━━━━━ MATERIALS PROVIDED

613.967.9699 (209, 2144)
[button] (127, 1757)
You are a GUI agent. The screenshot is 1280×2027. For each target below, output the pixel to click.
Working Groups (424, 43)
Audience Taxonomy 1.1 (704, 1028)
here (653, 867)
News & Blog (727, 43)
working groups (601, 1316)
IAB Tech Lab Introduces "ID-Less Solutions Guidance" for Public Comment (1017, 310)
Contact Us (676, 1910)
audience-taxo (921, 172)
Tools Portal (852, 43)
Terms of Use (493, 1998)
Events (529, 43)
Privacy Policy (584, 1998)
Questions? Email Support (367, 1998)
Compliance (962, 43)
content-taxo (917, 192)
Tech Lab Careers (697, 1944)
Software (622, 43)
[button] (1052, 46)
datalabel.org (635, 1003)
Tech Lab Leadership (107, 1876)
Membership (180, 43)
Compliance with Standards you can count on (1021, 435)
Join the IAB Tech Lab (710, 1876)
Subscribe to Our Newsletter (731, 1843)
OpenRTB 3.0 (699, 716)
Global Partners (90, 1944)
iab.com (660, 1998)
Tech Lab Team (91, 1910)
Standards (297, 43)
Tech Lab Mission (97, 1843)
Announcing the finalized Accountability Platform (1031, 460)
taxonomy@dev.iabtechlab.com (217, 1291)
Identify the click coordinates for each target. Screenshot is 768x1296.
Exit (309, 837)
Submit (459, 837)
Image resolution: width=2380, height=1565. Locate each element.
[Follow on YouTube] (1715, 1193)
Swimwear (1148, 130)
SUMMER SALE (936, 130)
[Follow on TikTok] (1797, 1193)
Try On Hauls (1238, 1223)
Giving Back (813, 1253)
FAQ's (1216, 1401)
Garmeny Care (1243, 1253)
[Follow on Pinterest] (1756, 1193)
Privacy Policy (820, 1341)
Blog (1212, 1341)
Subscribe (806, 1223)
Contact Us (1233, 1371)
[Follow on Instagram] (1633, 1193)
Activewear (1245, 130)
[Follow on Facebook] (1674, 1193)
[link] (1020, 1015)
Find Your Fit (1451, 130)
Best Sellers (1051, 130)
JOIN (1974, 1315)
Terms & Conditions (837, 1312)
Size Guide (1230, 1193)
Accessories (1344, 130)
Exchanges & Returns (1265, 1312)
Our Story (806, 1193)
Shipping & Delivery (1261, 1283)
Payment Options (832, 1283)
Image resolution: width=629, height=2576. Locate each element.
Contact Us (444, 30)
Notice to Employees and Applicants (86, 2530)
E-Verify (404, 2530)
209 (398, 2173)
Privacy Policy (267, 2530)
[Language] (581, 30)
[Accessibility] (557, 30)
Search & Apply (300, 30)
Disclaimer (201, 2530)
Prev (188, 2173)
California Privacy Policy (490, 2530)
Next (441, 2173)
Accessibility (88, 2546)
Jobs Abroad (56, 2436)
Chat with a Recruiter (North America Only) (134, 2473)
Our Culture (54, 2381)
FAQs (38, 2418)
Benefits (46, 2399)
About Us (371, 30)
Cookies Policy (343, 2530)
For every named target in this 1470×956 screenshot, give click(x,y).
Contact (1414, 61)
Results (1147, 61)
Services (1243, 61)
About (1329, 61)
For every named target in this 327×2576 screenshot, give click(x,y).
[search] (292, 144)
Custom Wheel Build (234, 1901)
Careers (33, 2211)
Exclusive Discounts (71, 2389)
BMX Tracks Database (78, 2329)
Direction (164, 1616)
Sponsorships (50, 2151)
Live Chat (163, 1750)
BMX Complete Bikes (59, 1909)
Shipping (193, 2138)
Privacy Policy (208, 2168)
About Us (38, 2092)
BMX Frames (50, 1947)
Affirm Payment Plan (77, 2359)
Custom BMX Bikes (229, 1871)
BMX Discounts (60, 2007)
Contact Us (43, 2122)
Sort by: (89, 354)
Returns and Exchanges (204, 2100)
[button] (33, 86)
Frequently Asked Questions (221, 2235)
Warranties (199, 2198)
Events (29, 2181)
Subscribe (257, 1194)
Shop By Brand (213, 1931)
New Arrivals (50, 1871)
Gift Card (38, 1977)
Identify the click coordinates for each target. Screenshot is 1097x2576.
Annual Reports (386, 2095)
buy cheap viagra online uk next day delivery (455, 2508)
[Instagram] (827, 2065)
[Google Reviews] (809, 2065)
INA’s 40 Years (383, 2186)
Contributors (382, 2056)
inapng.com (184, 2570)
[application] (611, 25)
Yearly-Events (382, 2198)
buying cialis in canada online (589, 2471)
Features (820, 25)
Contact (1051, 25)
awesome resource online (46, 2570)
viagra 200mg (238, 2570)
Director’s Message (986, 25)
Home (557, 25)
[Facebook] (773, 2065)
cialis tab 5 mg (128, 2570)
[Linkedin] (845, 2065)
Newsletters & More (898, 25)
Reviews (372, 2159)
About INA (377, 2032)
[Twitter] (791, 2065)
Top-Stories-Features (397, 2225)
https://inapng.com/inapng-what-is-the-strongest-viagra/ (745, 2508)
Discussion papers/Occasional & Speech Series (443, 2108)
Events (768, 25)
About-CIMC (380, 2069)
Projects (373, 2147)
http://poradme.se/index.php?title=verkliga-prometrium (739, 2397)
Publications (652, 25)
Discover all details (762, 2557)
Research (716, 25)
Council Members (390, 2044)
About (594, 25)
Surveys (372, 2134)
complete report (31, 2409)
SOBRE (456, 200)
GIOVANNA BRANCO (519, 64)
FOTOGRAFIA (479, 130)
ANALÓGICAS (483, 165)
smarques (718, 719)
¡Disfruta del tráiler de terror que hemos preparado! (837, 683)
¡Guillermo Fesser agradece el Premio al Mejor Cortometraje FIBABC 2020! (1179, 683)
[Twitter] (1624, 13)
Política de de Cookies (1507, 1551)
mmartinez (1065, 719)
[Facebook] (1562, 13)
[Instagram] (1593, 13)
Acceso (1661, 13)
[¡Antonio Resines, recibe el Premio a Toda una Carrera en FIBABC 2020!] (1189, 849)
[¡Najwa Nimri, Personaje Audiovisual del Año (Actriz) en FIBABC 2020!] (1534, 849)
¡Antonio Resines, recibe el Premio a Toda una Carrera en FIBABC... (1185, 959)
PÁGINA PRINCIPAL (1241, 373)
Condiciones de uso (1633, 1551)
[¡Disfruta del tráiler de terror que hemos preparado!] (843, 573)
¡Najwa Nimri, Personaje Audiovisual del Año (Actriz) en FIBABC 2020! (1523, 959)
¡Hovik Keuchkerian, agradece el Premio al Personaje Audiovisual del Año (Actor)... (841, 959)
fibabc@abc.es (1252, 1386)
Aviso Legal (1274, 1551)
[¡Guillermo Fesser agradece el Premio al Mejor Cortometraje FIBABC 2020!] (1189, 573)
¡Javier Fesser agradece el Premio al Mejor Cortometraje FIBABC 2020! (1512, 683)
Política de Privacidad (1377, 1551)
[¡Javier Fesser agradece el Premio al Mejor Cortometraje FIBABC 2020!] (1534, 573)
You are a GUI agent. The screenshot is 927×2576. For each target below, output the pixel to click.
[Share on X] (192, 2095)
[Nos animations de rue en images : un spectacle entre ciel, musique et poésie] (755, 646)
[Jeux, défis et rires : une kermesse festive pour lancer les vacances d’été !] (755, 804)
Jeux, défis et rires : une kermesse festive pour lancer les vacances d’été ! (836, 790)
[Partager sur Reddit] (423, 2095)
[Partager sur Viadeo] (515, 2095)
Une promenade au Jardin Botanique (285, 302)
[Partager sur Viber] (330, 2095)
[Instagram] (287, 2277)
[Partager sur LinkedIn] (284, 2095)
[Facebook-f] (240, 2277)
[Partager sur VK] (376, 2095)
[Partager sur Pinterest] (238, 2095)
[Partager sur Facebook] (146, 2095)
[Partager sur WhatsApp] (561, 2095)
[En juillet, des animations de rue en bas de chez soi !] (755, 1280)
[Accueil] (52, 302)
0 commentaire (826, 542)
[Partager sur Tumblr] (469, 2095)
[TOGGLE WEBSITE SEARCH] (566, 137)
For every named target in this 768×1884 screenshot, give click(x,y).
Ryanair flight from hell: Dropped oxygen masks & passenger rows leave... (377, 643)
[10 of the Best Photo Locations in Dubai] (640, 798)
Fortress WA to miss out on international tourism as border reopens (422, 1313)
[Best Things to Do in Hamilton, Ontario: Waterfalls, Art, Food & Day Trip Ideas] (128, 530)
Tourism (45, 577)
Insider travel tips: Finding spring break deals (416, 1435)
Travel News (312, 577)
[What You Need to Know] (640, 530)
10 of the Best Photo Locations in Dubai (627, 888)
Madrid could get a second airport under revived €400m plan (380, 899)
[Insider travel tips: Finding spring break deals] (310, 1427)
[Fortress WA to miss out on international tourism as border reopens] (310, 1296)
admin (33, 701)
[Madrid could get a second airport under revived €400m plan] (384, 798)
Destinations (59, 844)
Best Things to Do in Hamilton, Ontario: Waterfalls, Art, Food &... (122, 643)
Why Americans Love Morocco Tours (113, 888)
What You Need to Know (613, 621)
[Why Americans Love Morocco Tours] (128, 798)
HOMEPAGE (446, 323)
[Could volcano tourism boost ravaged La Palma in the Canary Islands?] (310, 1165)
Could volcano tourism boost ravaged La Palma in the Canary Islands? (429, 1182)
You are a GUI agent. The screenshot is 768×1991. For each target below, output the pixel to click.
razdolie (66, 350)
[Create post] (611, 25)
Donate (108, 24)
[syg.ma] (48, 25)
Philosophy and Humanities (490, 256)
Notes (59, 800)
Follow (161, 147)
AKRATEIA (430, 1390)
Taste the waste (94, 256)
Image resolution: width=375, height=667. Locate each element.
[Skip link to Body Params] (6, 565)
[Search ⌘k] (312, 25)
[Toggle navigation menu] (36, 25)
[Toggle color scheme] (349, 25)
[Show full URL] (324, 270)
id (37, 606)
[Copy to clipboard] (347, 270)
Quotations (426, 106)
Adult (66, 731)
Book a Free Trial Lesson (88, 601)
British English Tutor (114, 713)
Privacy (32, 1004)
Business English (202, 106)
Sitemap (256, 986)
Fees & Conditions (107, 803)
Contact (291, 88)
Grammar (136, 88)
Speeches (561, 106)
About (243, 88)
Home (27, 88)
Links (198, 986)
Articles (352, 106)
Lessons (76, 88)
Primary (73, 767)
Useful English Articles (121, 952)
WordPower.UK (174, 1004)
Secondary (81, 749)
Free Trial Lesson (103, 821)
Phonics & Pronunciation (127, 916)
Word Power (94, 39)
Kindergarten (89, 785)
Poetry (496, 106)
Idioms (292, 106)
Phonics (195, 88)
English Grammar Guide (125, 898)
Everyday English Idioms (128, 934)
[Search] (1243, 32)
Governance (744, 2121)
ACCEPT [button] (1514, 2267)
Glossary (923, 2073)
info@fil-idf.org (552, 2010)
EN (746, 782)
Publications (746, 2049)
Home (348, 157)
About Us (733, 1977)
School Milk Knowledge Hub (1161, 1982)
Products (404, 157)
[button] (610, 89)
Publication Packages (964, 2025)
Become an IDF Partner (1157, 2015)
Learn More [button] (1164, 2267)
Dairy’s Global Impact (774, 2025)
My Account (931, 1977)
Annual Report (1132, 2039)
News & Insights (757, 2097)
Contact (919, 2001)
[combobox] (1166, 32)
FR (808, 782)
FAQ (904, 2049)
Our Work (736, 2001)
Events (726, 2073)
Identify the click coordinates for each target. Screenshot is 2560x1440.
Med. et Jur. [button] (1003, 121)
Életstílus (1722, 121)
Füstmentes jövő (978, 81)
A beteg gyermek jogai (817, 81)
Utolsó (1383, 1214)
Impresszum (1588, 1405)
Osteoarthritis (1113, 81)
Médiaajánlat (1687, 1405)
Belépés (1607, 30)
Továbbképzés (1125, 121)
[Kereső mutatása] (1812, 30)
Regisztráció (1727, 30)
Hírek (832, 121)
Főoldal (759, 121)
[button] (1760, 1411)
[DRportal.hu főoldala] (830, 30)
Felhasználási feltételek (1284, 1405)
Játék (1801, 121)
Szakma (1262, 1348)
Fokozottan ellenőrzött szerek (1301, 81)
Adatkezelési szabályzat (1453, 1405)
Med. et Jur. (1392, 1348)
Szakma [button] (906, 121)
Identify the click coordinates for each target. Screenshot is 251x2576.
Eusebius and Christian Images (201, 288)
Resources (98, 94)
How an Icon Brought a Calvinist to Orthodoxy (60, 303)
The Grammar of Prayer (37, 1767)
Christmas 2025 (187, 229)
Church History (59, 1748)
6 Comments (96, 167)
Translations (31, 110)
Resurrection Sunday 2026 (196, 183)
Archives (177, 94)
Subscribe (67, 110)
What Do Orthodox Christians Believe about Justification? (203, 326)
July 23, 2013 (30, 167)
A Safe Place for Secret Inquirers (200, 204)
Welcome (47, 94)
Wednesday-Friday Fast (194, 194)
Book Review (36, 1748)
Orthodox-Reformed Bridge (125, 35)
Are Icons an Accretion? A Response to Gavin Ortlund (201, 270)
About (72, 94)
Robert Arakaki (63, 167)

━━━━━━━━━━

- TRY IT -
From the entries above, give again exactly the lines running from the line with "AKRATEIA (430, 1390)" to the line with "[Toggle color scheme] (349, 25)"; include both of those lines.

- TASK ANSWER -
AKRATEIA (430, 1390)
Taste the waste (94, 256)
Image resolution: width=375, height=667. Locate each element.
[Skip link to Body Params] (6, 565)
[Search ⌘k] (312, 25)
[Toggle navigation menu] (36, 25)
[Toggle color scheme] (349, 25)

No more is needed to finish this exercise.